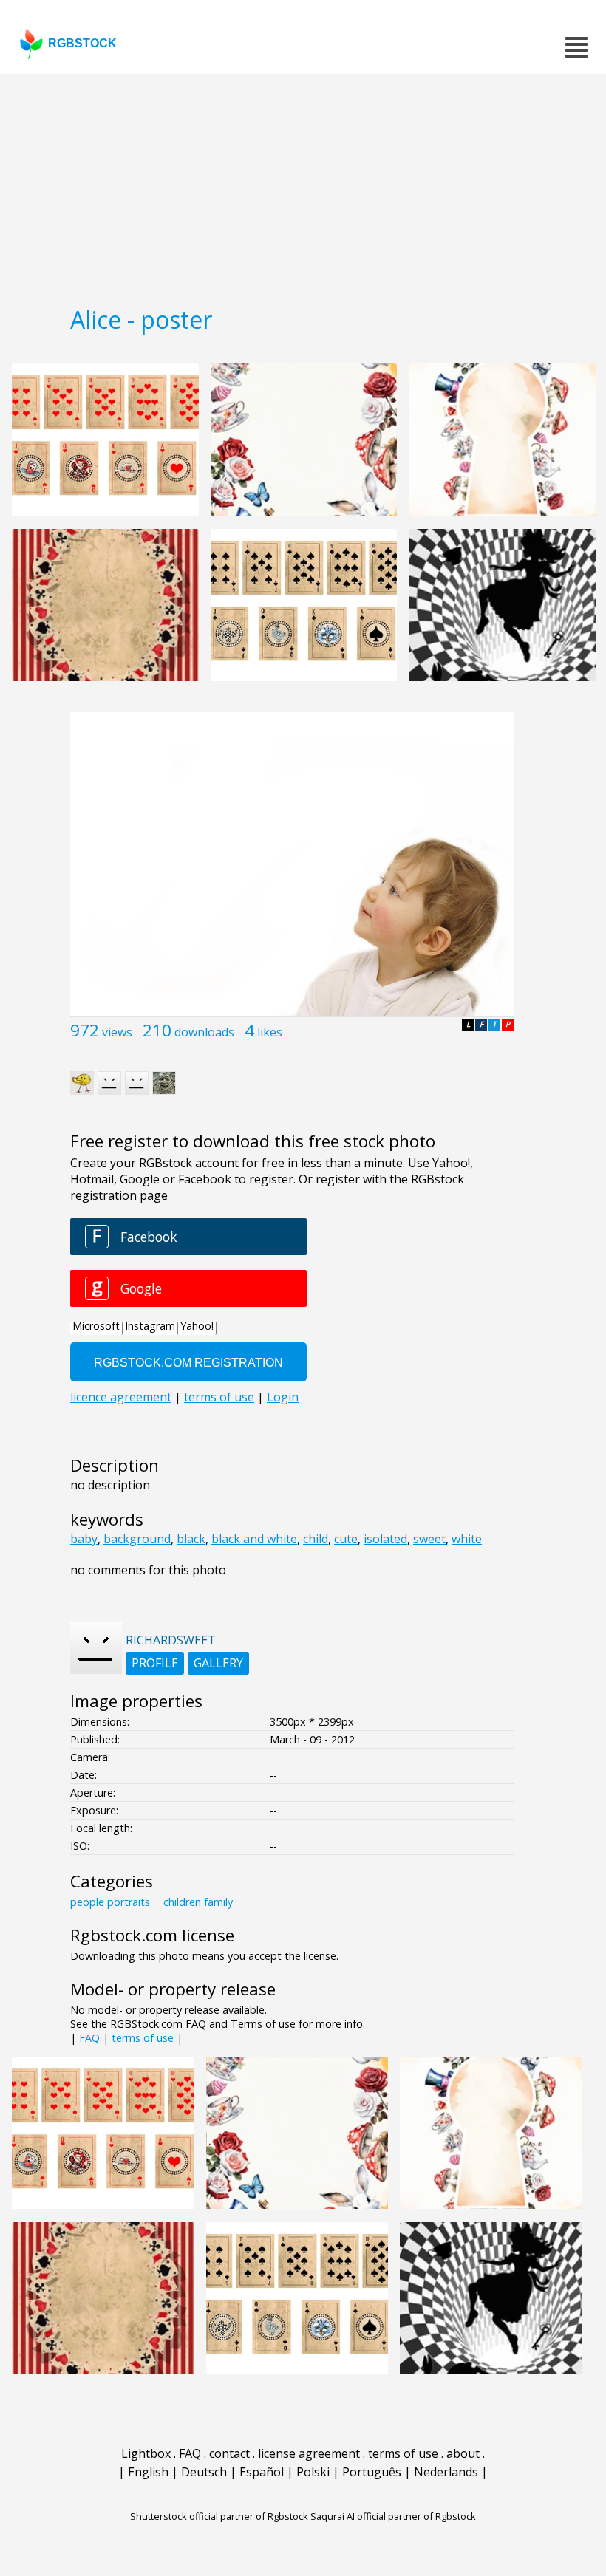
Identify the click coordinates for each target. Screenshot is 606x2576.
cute (346, 1539)
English (148, 2472)
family (218, 1902)
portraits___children (154, 1902)
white (467, 1539)
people (87, 1902)
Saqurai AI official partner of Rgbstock (393, 2516)
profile (155, 1663)
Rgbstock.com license (152, 1935)
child (315, 1539)
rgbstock (82, 43)
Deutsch (204, 2472)
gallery (218, 1663)
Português (371, 2472)
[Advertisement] (303, 184)
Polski (313, 2472)
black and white (254, 1539)
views (117, 1032)
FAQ (89, 2038)
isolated (385, 1539)
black (191, 1539)
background (137, 1539)
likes (269, 1032)
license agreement (309, 2453)
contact (229, 2453)
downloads (204, 1032)
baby (84, 1539)
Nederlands (446, 2472)
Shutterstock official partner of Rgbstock (219, 2516)
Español (261, 2472)
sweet (429, 1539)
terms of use (143, 2038)
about (463, 2453)
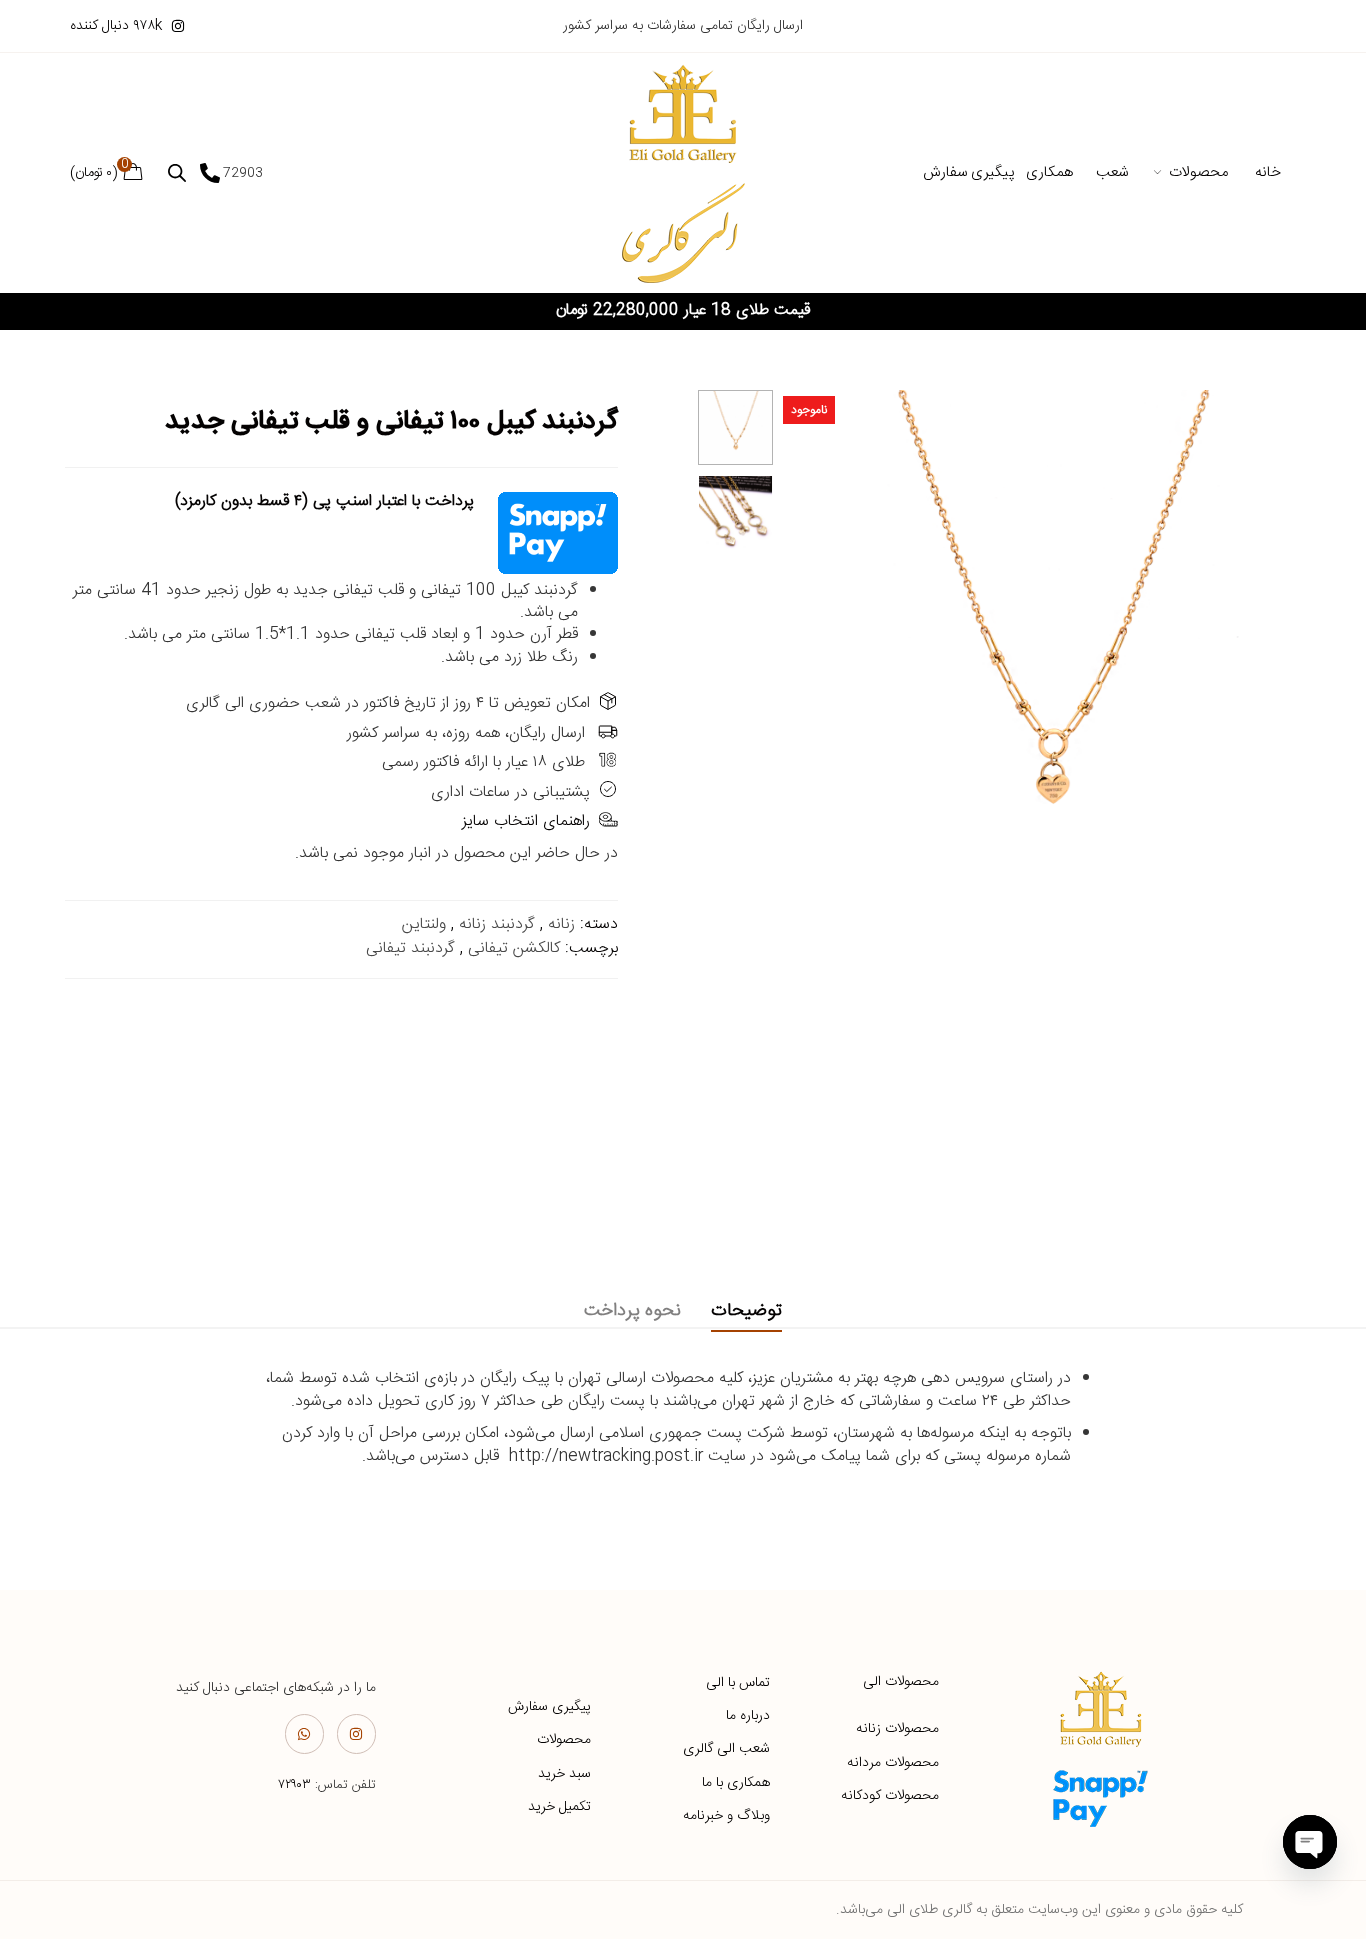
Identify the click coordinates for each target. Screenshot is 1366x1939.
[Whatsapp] (304, 1733)
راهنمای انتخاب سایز (526, 821)
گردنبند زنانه (497, 924)
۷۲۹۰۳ (294, 1785)
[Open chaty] (1310, 1842)
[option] (735, 427)
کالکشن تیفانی (514, 948)
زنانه (561, 924)
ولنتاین (424, 924)
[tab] (746, 1311)
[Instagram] (356, 1733)
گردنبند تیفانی (410, 948)
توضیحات (746, 1311)
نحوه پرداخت (632, 1311)
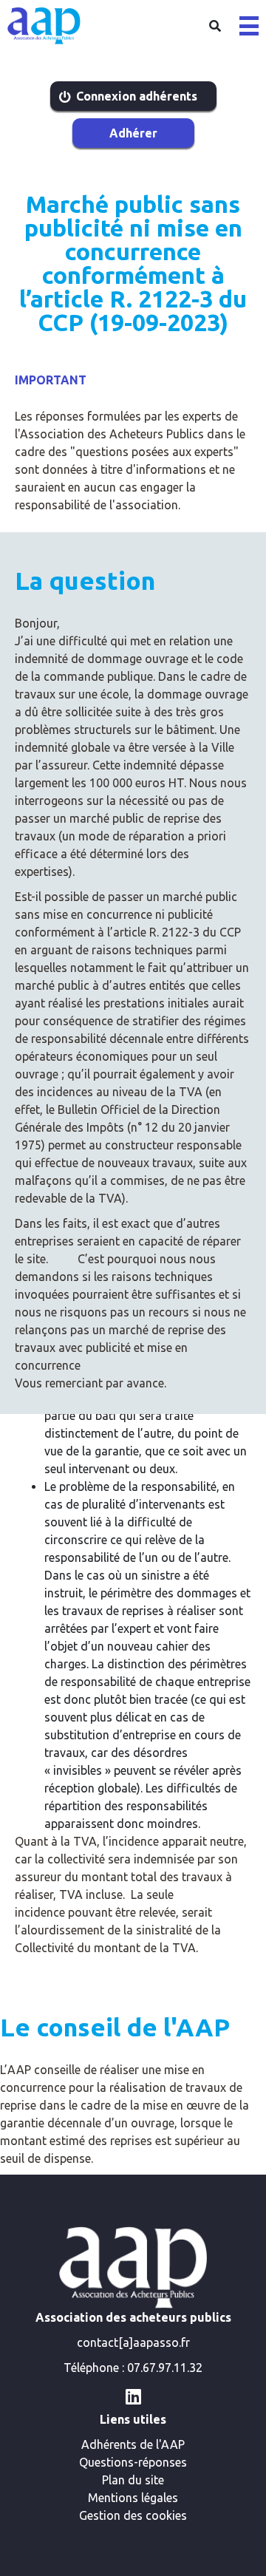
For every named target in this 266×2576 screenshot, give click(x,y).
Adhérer (133, 133)
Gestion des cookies (133, 2515)
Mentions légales (133, 2497)
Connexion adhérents (136, 96)
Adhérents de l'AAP (133, 2444)
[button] (249, 25)
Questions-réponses (133, 2462)
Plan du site (133, 2480)
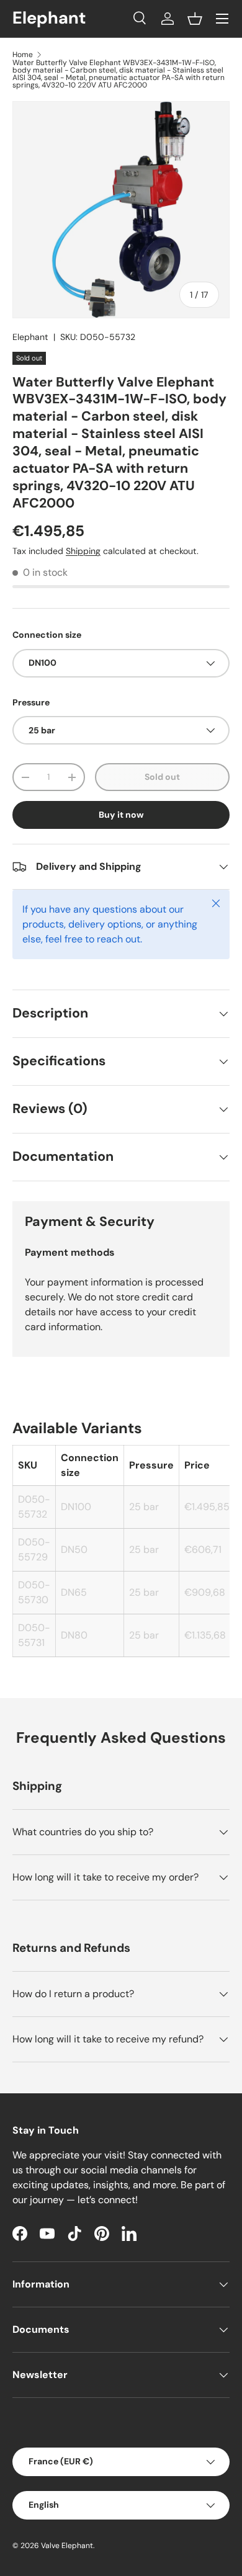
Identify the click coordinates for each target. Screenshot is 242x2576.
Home (22, 54)
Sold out (162, 776)
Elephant (30, 336)
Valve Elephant (67, 2546)
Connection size (46, 634)
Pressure (31, 702)
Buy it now (121, 814)
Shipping (83, 551)
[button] (194, 18)
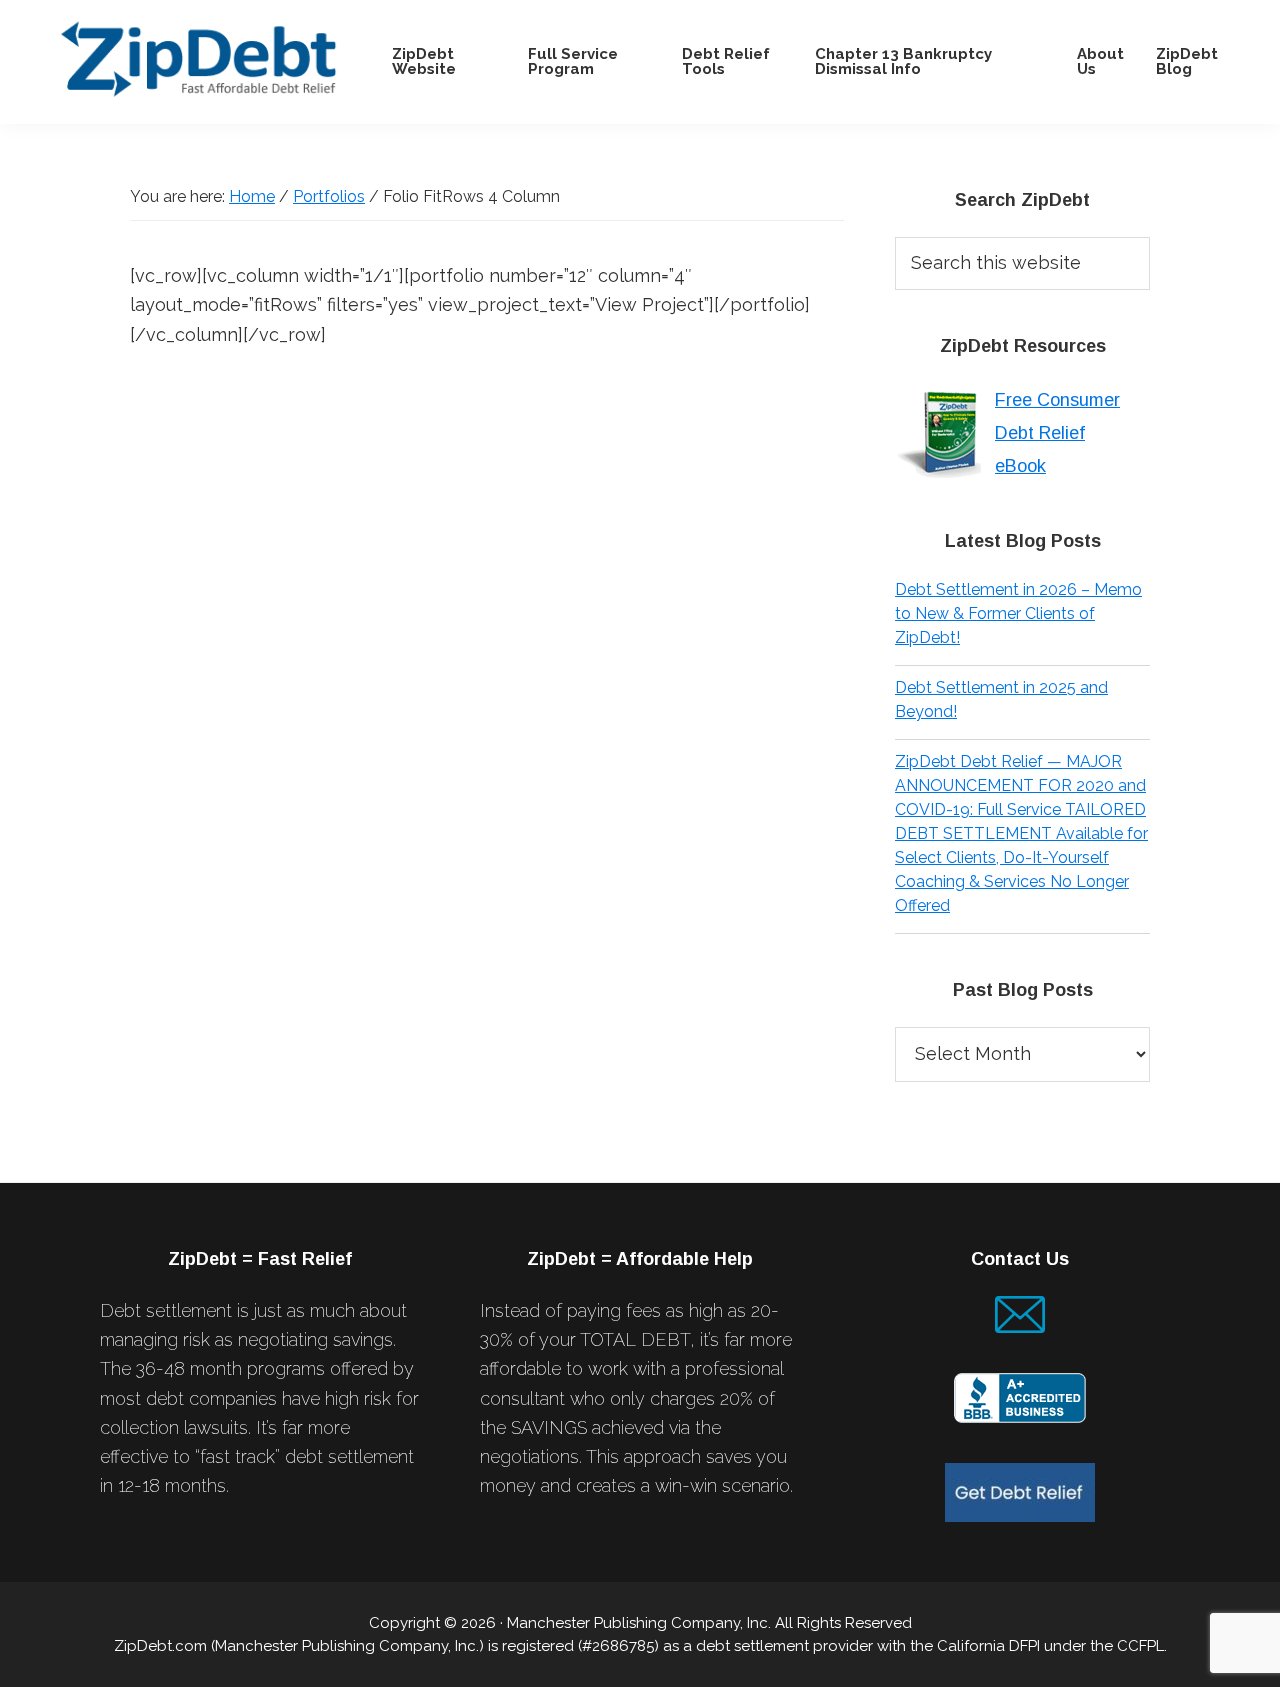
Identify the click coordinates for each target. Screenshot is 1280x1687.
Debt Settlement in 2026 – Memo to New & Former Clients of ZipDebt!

• **Instructions to follow**
All pictures must be left out. Reproduce exactly the lines from the one containing "Mentions légales (133, 2497)" to the final line of the entries.

• **Solution below**
Mentions légales (133, 2497)
Connexion adhérents (136, 96)
Adhérents de l'AAP (133, 2444)
[button] (249, 25)
Questions-réponses (133, 2462)
Plan du site (133, 2480)
Identify the click coordinates for each target. Screenshot is 242x2576.
Home (22, 54)
Sold out (162, 776)
Elephant (30, 336)
Valve Elephant (67, 2546)
Connection size (46, 634)
Pressure (31, 702)
Buy it now (121, 814)
Shipping (83, 551)
[button] (194, 18)
Identify the click coordinates for each target. Screenshot is 1280x1687.
Debt Settlement in 2026 – Memo to New & Former Clients of ZipDebt!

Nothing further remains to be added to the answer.